— Что же с вами делать? А если вас будут немцы или полицаи допрашивать: куда ходил, зачем ходил на болото? К партизанам ходил? Что вы им тогда ответите? — снова спросил Агапоненко.
— Ничего я им не скажу. Будьте уверены, — заявил он.
— Ну ладно. Отпустим вас. Будем надеяться, что вы говорите нам правду и не выдадите нас немцам.
Трудно было нам, партизанам, в ту пору, немцы все время засылали в партизанские зоны своих агентов. Поэтому хотя и обещал нам этот мужик молчать о том, где мы находимся, но, посоветовавшись, мы все же решили наш «Терем» оставить и перебазироваться на новое место. Отъехав по болоту километра четыре южнее, мы нашли на западной стороне Бука опушку леса, заросшую высокими елками. С нее в сторону Янова был хорошо виден Амшарский лес. На запад от нашего лагеря, километрах в трех по лесу и через речку Усвиж-Бук, находилась деревня Лавреновичи, а на восток, через болото и Амшарский лес, — деревня Яново.
Приближалась весна, поэтому мы решили, что скоро потеплеет и можно на новом месте землянку не делать. Вместо нее мы выстроили из бревен большой шалаш, который накрыли еловыми ветками. В нем поставили железную печку, привезенную из землянки «Терема». Холодновато было в шалаше, особенно ночью и утром, когда начались мартовские морозы, но под ватными одеялами жить было вполне возможно. В одну из ночей начала марта, когда уже был готов наш шалаш, Агапоненко решил побывать с разведкой в деревне Анелино. Там у него был связной Хващевский Сергей Афанасьевич, которого он давно уже не видел и хотел узнать, как обстоят дела в этой деревне. Хващевский доложил Агапоненко, что недавно приезжали немцы и объявили о том, что всех молодых парней и девчат будут мобилизовывать и отправлять в Германию.
— Товарищ командир, — обратился он к Агапоненко, — больше нам с сыном Колей в деревне оставаться нельзя, так как его немцы могут забрать в Германию. Прошу вас, примите нас обоих в отряд.
— А у вас есть оружие?
— У меня давно припасена винтовка, а вот у Коли пока оружия нет.
— Хорошо. Тогда собирайтесь, поедем вместе с нами. А что у вас нового в деревне?
Хващевский, подумав немного, сообщил разведчикам:
— Да вот у нас тут в деревне живут три брата Игнатовичи. Младший из них, Василий Игнатович, был перед войной комсомольцем, а теперь подался в полицию. Второй брат, Николай, просится к вам.
— А что же старший брат?
— А вот старший брат в деревне до войны не жил, а служил в Красной Армии. Мы все знали, что в армии он был каким-то большим начальником: не то командиром, не то комиссаром. И вот в конце лета 1941 года он появился у нас в деревне, переодетый во все гражданское, и сейчас живет у одной женщины.
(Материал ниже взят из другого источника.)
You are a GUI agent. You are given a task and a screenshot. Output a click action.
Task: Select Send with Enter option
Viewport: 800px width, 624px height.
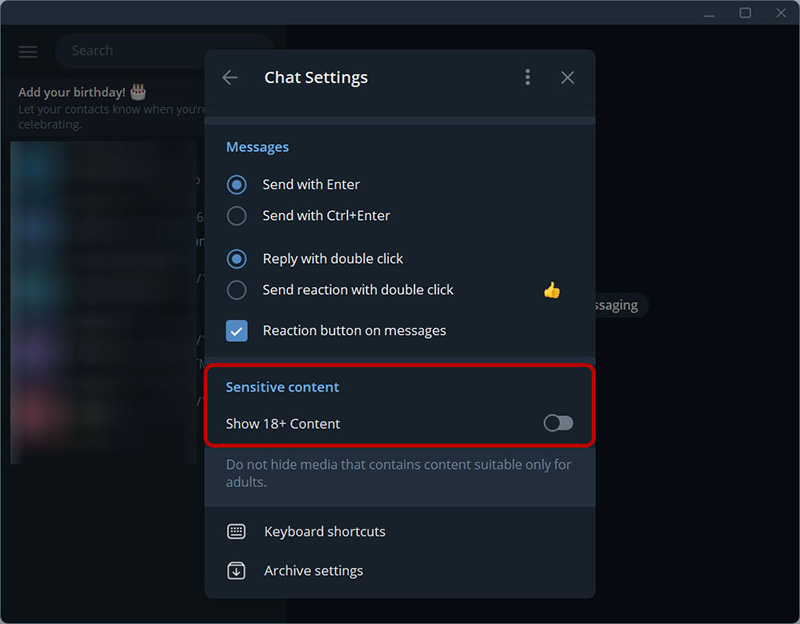click(237, 185)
— Интересно! Кто же он такой на самом деле? — осведомился Агапоненко. — Если он действительно был командиром Красной Армии, то должен был уже давно пойти в партизаны, а он, выходит дело, чего-то выжидает. Одного братца в полицию послал служить, второго в партизаны, а сам ждет, куда дела на войне потянут: если немцы победят, тогда под крылышко младшего брата — полицая, а если победит Красная Армия — тогда в партизаны, — так рассудил Агапоненко. — Надо будет с ним побеседовать на эту тему.
— Вот и мы здесь думаем, что он чего-то выжидает.
— А может быть, он член партии? Вы этого не знаете? Если так, то у нас с ним разговор будет короткий. Если ты коммунист, тогда вставай в строй, становись в ряды партизан, а иначе ты изменник Родины.
— Вообще-то у нас в деревне поговаривают об этом. Если он был командиром или политработником в армии, то обязательно должен быть членом партии.
Агапоненко решил пока воздержаться от встречи с ним, чтобы сначала посоветоваться с комбригом.
Наши новые разведчики, отец и сын Хващевские, приехали вместе с Агапоненко рано утром. Мы с большим интересом рассматривали своих новых товарищей. Сергей Афанасьевич, старший Хващевский, оказался очень общительным человеком и быстро подружился со всеми. Был он выше среднего роста, худой и не по годам стройный, с приветливым выразительным лицом, с рыжими солдатскими усами, лет 45. Одет он был в деревенский полушубок, подпоясанный солдатским ремнем, на котором висел подсумок с патронами. На голове была сильно поношенная шапка-ушанка. В своем разговоре с нами он часто называл гитлеровских оккупантов «гадами», при этом произносил это слово, подкрепляя выразительным жестом, и на его лице появлялось очень суровое выражение ненависти к ним.